Three of my favorite Smart People (Kevin Kelly, Ray Kurzweil and Scott Adams) have convinced me there will be a post-human stage in our evolution. And Scott Adams makes a compelling (to me) case for the computer simulation theory.
“The theory basically goes that any civilisation which could evolve to a ‘post-human’ stage would almost certainly learn to run simulations on the scale of a universe. And that given the size of reality – billions of worlds, around billions of suns – it is fairly likely that if this is possible, it has already happened. And if it has? Well, then the statistical likelihood is that we’re located somewhere in that chain of simulations within simulations. The alternative – that we’re the first civilisation, in the first universe – is virtually absurd.”

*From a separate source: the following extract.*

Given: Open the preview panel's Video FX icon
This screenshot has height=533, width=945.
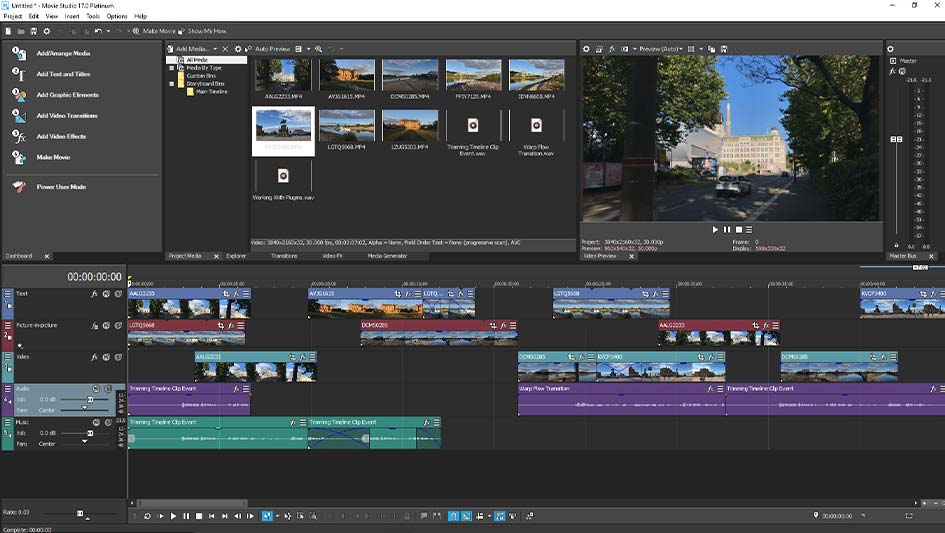Looking at the screenshot, I should 612,49.
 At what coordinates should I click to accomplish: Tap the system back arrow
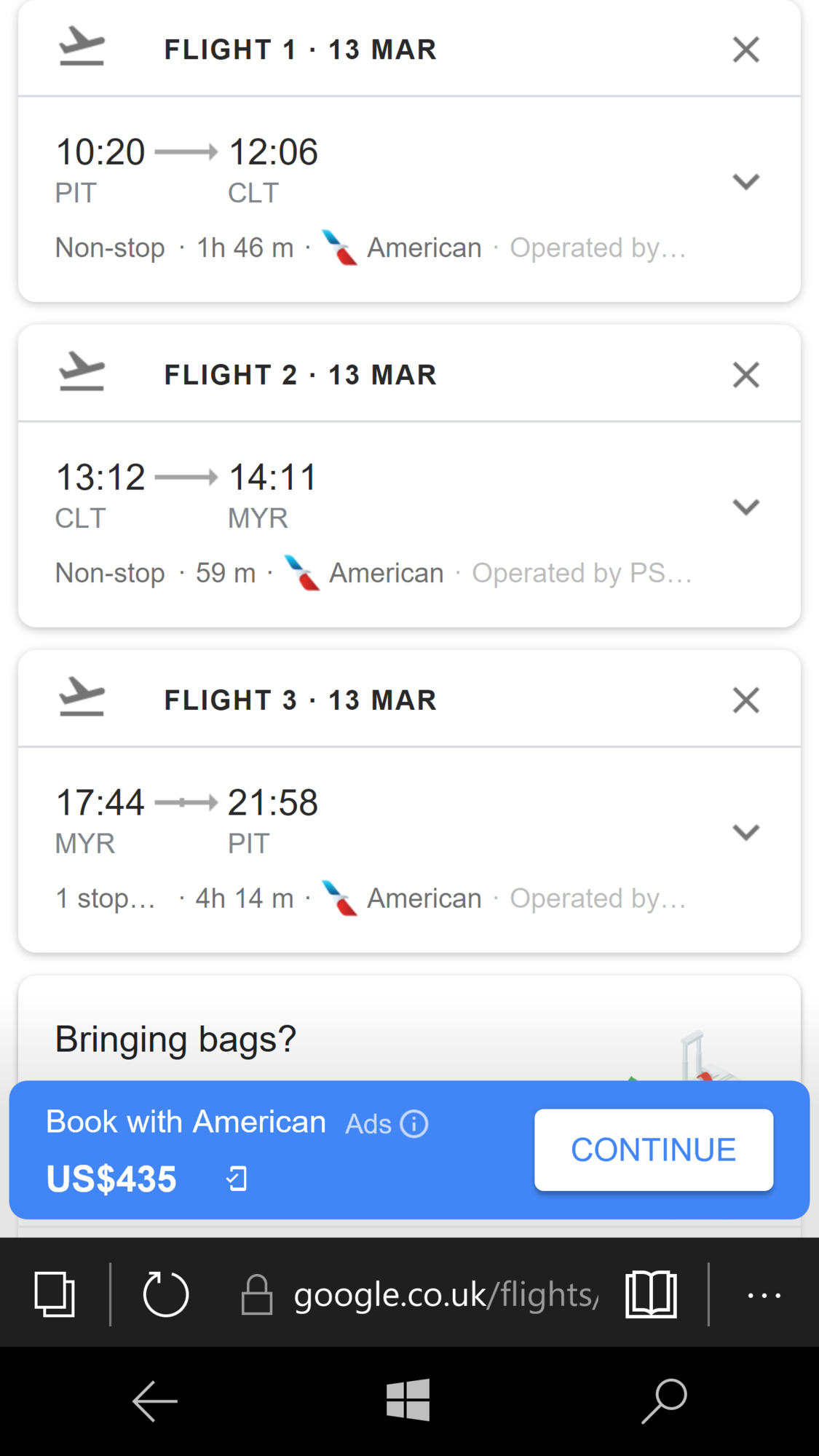coord(154,1401)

Before you dismiss this theory, compare it to this popular creation narrative:
“It is made up of two parts, roughly equivalent to the first two chapters of the Book of Genesis. In the first part, Genesis 1:1 through Genesis 2:3, Elohim, the generic Hebrew word for God, creates the world in six days, then rests on, blesses and sanctifies the seventh day. God creates by spoken command (“Let there be…”), suggesting a comparison with a king, who has only to speak for things to happen, and names the elements of the cosmos as he creates them, in keeping with the common ancient concept that things did not really exist until they had been named. In the second, Genesis 2:4–24, Yahweh, the personal name of God, shapes the first man from dust, places him in the Garden of Eden, and breathes his own breath into the man who thus becomes נֶפֶש nephesh, a living being; man shares nephesh with all creatures, but only of man is this life-giving act of God described. The man names the animals, signifying his authority within God’s creation, and God creates the first woman, Eve, from the man’s body.”